December 02, 2019 09:54
The U.S. Congress believes that South Korea already shoulders the highest defense costs among U.S. allies.
The U.S. Senate Committee on Armed Services in a report last week said that South Korea is making significant contributions to the cost of maintaining U.S. troops here and its spending of about 2.5 percent of GDP on defense is the highest among U.S. allies. It added Seoul's contributions should be taken into proper consideration in the next rounds of bilateral cost-sharing negotiations.
The committee opposed putting the threat of withdrawing any considerable number of U.S. troops on the negotiation table. It expressed support for diplomatic efforts to achieve complete, verifiable and irreversible denuclearization of the North.

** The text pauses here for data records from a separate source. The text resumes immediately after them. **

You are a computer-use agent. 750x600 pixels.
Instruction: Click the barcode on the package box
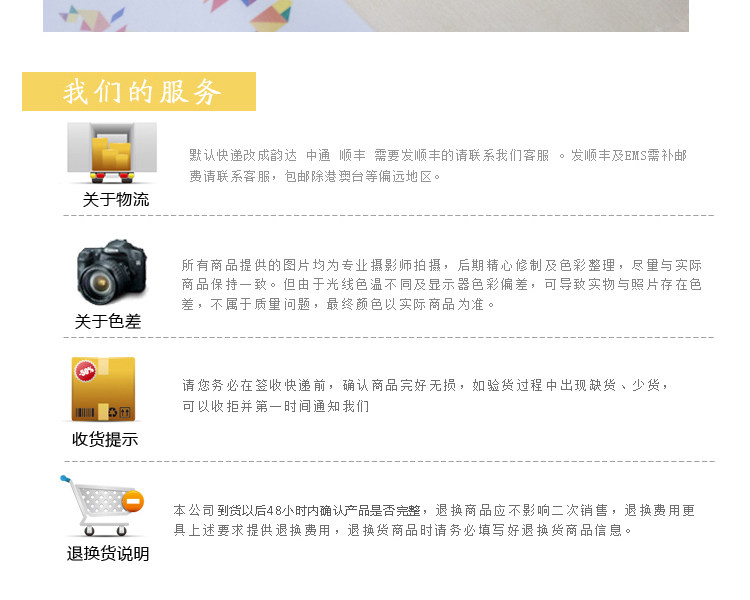pos(85,412)
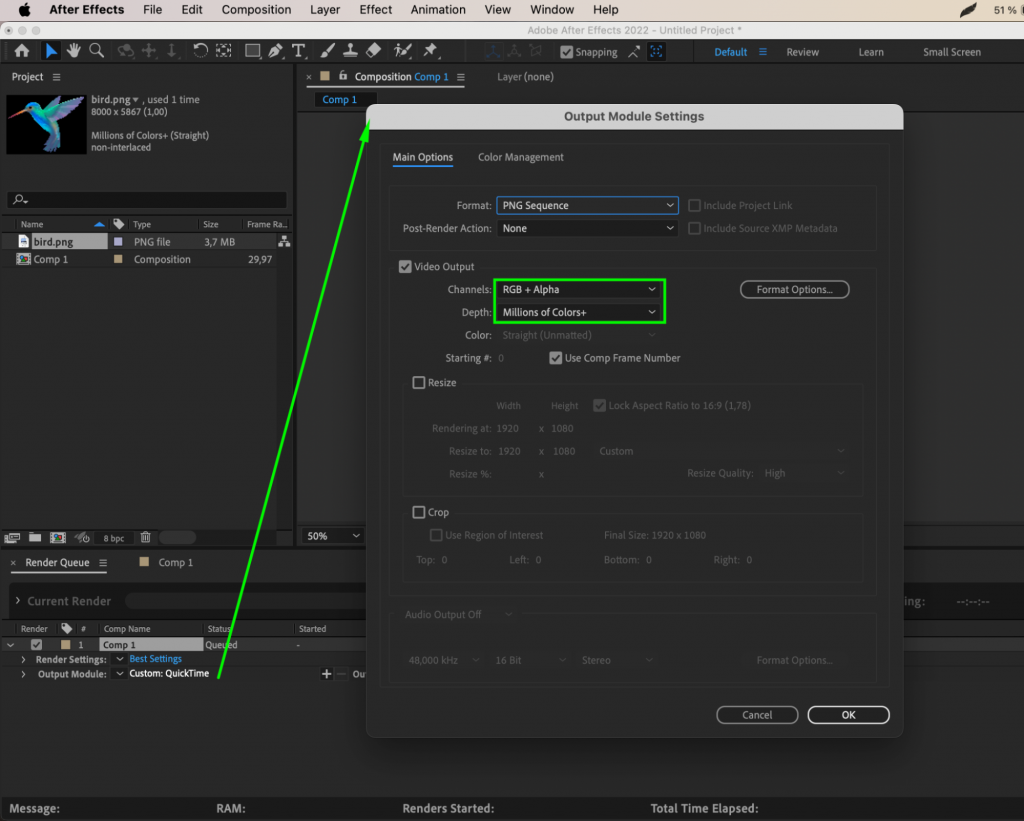1024x821 pixels.
Task: Open the Create New Composition icon
Action: coord(58,537)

Legislation prevents the executive from cutting its troop presence in South Korea below the current level of 28,500 without congressional approval.
But the Donald Trump administration remains adamant that Seoul should pay more. In a reply to a written question from South Korean reporters last week, a State Department spokesperson said the cost of maintaining overseas U.S. troop presence is not a burden that U.S. taxpayers should shoulder alone but must be shared fairly by allies and partners that benefit from it.
The cost-sharing talks resume Tuesday, and Washington is currently demanding an exorbitant five-fold increase in South Korea's already generous contribution.
Meanwhile, U.S. Ambassador to Seoul Harry Harris has asked ruling and opposition lawmakers what they think of the rumor that President Moon Jae-in is surrounded only by pro-North Korean aides. Harris raised the question when he talked with an opposition lawmaker who is critical of Moon's North Korea policy, during a meeting with 10 lawmakers in September, sources said.
A U.S. Embassy spokesperson declined to comment citing an off-the-record agreement the participants reached before the meeting.